Study of cryostructuring of polymer systems. 42. Physicochemical properties and microstructure of wide-porous covalently cross-linked albumin cryogels

Abstract

Chemically cross-linked wide-porous protein cryogels have been obtained by freezing aqueous bovine serum albumin (BSA) solutions (30–50 g/L) at–15,–20, or–25°C in the presence of water-soluble carbodiimide (CDI) as a coupling agent. It has been shown that the gel-fraction yield and the swelling extent of the polymer phase of the formed spongy matrices depend primarily on the initial concentration of albumin and the amount of CDI added to a system, while the morphometric characteristics of the porous microstructure of the BSA cryogels are mainly determined by the temperature of the cryogenic treatment. The sizes of macropores in the obtained cryogels range from ≈50 to ≈200 μm.
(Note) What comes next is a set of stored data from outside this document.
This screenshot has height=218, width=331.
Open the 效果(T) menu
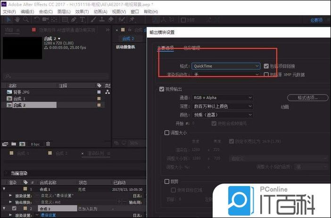pyautogui.click(x=82, y=11)
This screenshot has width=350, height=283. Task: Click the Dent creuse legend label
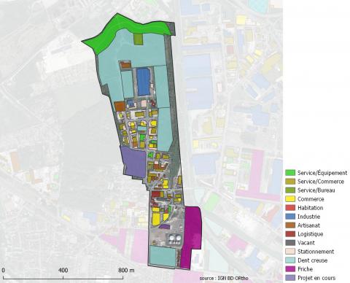click(x=312, y=260)
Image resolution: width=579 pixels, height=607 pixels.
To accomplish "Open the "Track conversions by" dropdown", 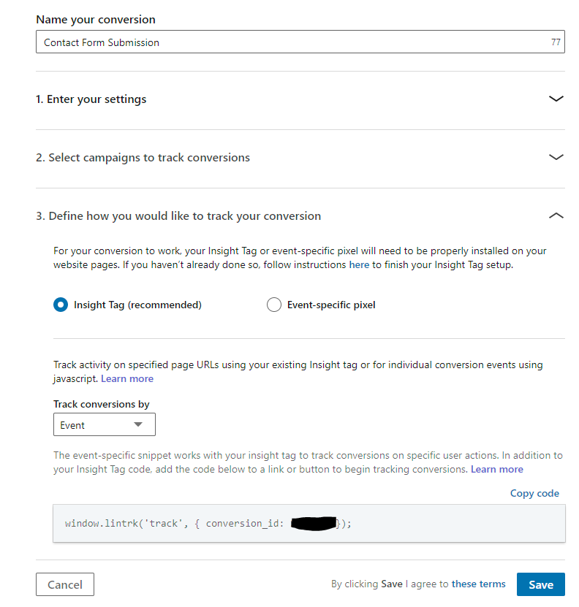I will pyautogui.click(x=104, y=424).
A high-sensitivity differential scanning calorimetric study of the conformational state of protein macromolecules incorporated into the spatial network of the polymer phase (gel walls of macropores) of the cryogels has shown that, during the cryotropic gelation, the native structure of albumin globules is subjected to “cold denaturation,” and the partly unfolded conformation of the protein is, simultaneously, fixed by intermolecular covalent cross links.